= Work request =
Please find all lines in the data that hold the string "Payment" and copy them.

= Extracted material =
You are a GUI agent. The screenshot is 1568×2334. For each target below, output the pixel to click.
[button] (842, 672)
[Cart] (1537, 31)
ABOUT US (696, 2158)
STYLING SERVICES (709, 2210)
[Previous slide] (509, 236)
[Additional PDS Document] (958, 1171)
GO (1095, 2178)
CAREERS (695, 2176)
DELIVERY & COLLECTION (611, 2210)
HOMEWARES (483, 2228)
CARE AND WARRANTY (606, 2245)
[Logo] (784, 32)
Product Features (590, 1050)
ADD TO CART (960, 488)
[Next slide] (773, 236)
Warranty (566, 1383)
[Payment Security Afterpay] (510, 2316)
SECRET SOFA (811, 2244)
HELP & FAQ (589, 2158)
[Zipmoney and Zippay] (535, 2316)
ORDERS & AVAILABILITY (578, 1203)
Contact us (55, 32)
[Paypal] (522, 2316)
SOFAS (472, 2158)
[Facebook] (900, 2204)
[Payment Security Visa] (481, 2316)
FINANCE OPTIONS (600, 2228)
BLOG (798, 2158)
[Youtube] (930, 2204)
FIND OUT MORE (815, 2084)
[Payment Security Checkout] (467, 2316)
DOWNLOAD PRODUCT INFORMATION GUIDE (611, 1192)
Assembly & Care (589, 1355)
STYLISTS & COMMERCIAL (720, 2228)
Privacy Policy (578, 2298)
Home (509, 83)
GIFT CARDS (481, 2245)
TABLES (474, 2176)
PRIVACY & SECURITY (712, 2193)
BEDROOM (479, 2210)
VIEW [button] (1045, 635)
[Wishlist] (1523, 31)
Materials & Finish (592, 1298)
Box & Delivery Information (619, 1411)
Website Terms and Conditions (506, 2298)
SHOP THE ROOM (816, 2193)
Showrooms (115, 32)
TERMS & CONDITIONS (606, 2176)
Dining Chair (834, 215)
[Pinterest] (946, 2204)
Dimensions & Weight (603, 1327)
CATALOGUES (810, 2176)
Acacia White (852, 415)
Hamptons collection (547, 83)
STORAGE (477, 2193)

= Expected answer =
[Payment Security Afterpay] (510, 2316)
[Payment Security Visa] (481, 2316)
[Payment Security Checkout] (467, 2316)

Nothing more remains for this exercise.